1枚アルバムを買ったら、そこに参加しているアーティストやミュージシャンの作品を聴いてみたり、探り探りの状態でしたけど、自分で発見したりするのがすごく楽しかったのを覚えています」

最初は“いろんな音楽に触れたい”という音楽自体に対する興味、好奇心から始まったアナログレコード収集だったが、集め始めてから、アナログならではの魅力にも気づいたという。

「A面とB面があって、それをひっくり返して聴くのは、手間がかかると言えばそうなんですけど、それ自体も儀式的な感じで楽しんです。それとジャケットCDと比べてジャケットのサイズが大きいですから、ジャケットのアートワークを愛でる喜びも大きかったりします」

またプロモーション用に制作されたアナログ盤もコレクションのなかに存在する。

「ピチカート・ファイヴのシングルとかがそうなんですが、アナログからCDへの移行時期はプロモーション用のサンプル盤はまだアナログで作られることも多かったようです。そのジャケットにはアーティストや楽曲のキャッチコピーなどが書かれていて、プロモーション目的だけに端的で特徴などがわかりやすかったりするんです」

アナログレコードの収集における楽しさと大変さは背中合わせだったりするようだ。

「プロモーション盤も含めてですが、CDと違ってどんどん追加生産されるわけではないので、レコードとの出会いは一期一会だと思っています。“その時お金がなかった”とか“なんとなく気乗りしなかったので買わなかった”とか、いろんな理由があって、また次に買えばいいやって思っていたら、それ以降全然出会わなかったりするんですよね。“あの時買っておけばよかった”って後悔して夢にまで出てきたこともあります(笑)」

レコードショップをめぐっていくうちに、経験値を積み、希少価値のあるレコード、数の少ないレコードというのがわかってきて買い逃しの回数はどんどん減っていったとも話してくれた。

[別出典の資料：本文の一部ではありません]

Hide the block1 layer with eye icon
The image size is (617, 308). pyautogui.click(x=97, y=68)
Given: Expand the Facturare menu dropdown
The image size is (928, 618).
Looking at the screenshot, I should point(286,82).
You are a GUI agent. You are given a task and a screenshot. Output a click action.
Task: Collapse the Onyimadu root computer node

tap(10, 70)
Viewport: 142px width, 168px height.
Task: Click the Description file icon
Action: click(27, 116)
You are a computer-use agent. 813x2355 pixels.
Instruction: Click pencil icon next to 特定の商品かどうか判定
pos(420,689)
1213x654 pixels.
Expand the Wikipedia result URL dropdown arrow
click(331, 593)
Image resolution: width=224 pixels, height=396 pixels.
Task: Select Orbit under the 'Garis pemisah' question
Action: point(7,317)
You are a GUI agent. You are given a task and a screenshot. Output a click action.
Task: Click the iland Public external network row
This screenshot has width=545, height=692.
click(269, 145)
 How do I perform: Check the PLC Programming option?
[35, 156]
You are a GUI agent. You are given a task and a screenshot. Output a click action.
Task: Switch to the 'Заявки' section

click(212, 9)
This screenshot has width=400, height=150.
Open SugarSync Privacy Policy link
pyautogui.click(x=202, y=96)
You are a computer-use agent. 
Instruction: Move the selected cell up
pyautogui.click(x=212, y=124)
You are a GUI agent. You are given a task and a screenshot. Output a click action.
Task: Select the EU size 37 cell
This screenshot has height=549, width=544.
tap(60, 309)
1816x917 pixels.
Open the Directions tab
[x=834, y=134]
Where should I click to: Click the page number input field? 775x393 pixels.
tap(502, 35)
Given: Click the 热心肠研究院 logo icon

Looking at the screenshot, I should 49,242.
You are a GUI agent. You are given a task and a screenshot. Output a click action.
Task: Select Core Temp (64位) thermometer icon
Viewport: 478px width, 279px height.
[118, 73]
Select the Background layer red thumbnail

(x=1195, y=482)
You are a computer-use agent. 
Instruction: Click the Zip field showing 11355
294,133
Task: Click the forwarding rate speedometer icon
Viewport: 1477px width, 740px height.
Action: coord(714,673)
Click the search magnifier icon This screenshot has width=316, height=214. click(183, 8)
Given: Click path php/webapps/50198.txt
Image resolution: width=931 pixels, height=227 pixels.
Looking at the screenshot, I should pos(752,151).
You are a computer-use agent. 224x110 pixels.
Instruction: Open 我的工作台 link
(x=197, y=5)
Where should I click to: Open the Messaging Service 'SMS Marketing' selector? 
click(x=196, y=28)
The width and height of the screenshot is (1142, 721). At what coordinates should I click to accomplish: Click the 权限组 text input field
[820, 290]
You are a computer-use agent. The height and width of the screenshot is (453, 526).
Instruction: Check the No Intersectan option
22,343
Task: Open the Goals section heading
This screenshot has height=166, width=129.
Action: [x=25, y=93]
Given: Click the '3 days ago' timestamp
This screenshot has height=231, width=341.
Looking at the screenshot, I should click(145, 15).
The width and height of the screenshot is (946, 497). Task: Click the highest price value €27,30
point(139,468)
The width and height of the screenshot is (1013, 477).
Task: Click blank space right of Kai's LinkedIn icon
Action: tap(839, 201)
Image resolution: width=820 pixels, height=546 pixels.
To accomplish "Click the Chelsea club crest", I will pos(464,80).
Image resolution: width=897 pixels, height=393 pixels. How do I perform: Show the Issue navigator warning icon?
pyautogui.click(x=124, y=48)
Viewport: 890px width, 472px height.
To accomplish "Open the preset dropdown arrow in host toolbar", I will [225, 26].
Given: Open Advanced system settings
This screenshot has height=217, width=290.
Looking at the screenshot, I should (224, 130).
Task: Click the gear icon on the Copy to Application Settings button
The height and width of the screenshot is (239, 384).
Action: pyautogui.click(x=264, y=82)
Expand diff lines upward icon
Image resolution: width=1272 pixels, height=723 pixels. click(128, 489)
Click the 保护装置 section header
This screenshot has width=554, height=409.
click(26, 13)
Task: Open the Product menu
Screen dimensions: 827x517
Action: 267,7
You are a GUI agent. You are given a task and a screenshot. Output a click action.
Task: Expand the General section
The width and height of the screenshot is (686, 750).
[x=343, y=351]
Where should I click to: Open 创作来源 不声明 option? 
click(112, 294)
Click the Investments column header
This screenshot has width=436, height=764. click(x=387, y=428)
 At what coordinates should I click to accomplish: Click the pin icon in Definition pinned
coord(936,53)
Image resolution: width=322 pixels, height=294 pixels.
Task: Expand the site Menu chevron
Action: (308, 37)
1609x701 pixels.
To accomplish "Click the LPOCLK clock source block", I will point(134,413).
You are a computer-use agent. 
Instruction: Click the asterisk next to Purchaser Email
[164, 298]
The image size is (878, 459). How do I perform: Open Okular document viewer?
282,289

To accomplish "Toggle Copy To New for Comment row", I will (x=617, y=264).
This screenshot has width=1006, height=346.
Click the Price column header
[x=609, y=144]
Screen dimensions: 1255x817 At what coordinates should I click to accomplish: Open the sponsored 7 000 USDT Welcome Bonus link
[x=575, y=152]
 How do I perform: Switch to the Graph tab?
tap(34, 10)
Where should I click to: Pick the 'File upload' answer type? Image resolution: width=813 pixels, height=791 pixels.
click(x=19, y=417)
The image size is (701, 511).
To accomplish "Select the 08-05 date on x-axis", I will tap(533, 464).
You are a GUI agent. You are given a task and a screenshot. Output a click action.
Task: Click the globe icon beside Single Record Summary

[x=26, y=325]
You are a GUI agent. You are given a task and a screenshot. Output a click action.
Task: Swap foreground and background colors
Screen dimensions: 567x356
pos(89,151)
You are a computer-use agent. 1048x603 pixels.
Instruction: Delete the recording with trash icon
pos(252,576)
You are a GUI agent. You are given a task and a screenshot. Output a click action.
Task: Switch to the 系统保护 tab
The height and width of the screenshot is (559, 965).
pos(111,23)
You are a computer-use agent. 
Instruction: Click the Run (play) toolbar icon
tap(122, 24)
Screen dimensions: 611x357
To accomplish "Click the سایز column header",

「今はネットを使って探すこともできますし、海外から取り寄せることもしています。日本ではシングルになっていないものが、なぜか海外ではシングル化されているとか…海外でしか手に入らないものはネットを利用しています」

CDをメインに聴いてきたユーザーや今主流となっているサブスクや配信をメインに聴いている人たちにとって、針を落として聴くアナログレコードは繊細で、扱い方が難しいんじゃないかと思ってしまうが。

「傷つけてしまうと音が飛んだりしてしまいますし、修復が難しいのでそう思う方も多いと思います。儚さもレコードの魅力だと思いますが、すごく状態のいいものを求められるコレクターの方もいらっしゃいます。でも、僕はDJをやっているので、 そこまで繊細に扱っているわけではありません。キレイに保存されてる方から見たら、『ふざけんなよ! そんな扱いして』って思われるかもしれないんですけど(笑)、あの世に持っていくこともできませんから、DJとしては現場でレコードをかけることでいろんな人に曲のよさを知ってもらえたり、楽しさを感じてもらえたりするのであれば、多少傷んだとしてもやる意義があるのかなって思っています。

完品として残すことで継承されていくものもありますので、そういうコレクターの方を僕は尊重しますし、自分のようなタイプも必要だと思っています。それぞれコレクターとして背負っている役割が違うんじゃないかと思いますから」

この記事を書いた人
昭和50年男 編集部
この記事を書いた人

昭和50年男 編集部

昭和50年生まれの男性向け年齢限定マガジン

昭和50(1975)年生まれの男性に向けて、「ただ懐かしむだけでなく、ノスタルジックな共感や情熱を、明日を生きる活力に変える」をテーマに、同世代ならではのアレコレを振り返ります。多彩なインタビューも掲載。
SHARE:

Pick Up おすすめ記事

101周年を迎えた「Lee」、受け継がれし伝統の『COWBOY 101』『RIDERS 101』を継承する逸品が登場。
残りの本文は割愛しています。